Government drops secret detention hearings for migrant Tamils
All 76 of the Tamil boat people could be freed in the coming weeks
Vancouver From Friday's Globe and Mail Published
Thursday, Jan. 14, 2010 11:23PM EST
Last updated on Saturday, Jan. 16, 2010 3:49AM EST
Less than a month after Ottawa announced that it would launch rare, secret hearings to argue for the continued incarceration of 25 Tamil migrants, the federal government has suddenly abandoned the plan.
Instead, a government lawyer told a meeting with the migrants' lawyers yesterday that it will no longer argue for the continued detention of the migrant men, who arrived on a freighter last October claiming they were refugees fleeing postwar Sri Lanka.
The Canada Border Services Agency, the government body investigating the migrants, was unavailable for comment yesterday, however, a spokeswoman for the Immigration and Refugee Board confirmed that the applications were withdrawn.
Some of the migrants' lawyers, whose clients faced the secret hearings which are permitted under Section 86 of the Immigration and Refugee Protection Act said they were thrilled to learn that the Tamil men will finally be released from custody.
But they questioned why the government launched the expensive, time-consuming hearings in the first place.
At least one lawyer questioned if the government has any concrete evidence to link the migrants to terrorism.
They goofed, said lawyer Robert Blanshay, who represents six migrants facing Section 86 hearings.
These guys [migrants] have been painted and tarred guilty and now we have an 11th-hour hiccup [from the government].

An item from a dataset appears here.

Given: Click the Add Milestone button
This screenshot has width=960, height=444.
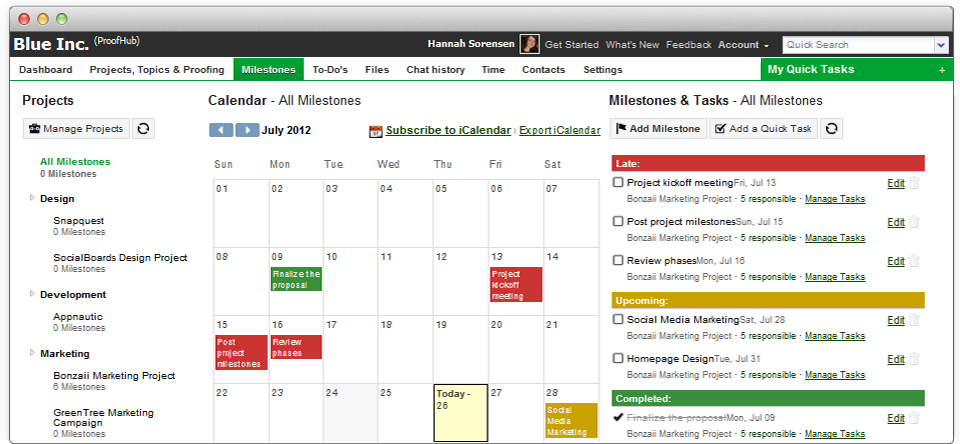Looking at the screenshot, I should (657, 128).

The development means that all 76 of the Tamil boat people could be freed in the coming weeks.
From the outset, the government has argued that it believes that some of the men are linked to the Liberation Tigers of Tamil Eelam, a separatist group that had waged a 25-year civil war with the Sri Lankan government.
The migrants were all incarcerated in a Vancouver-area detention centre.
But increasingly, as the men appeared for regular detention reviews at the Immigration and Refugee Board, the board's adjudicators released them, arguing the government hadn't shown that the men were security threats.
Then in December, the government announced that it would proceed with the Section 86 hearings against 25 of the men.
Unlike ordinary detention hearings, these sessions are closed to the public, to the migrants involved and to their lawyers, and the evidence given is secret. Special advocates, appointed by the government, were to represent the migrants' interests.
The hearings, which are rarely used, have been compared to a watered-down security certificate process.
Last weekend, four government-appointed special advocates flew to Vancouver to meet with their migrant clients.
Under Section 86 provisions, the government must provide the clients' lawyers with a summary of the evidence the government intends to use. Last week, lawyers for the migrants asked to look at the summaries, but were told in a letter that investigators were still gathering evidence, said Toronto lawyer Lorne Waldman, who represents more than 20 Tamils, nine of whom faced Section 86 hearings.
It was clear to me the government invoked the provisions prematurely, Mr. Waldman said.
The letter that we got basically said: We're in the process of gathering the evidence, so we'll give you a summary later.'
Mr. Waldman said he and other lawyers complained and requested to meet yesterday with government lawyers. It was at that meeting that the government suddenly announced it was abandoning the Section 86 hearings.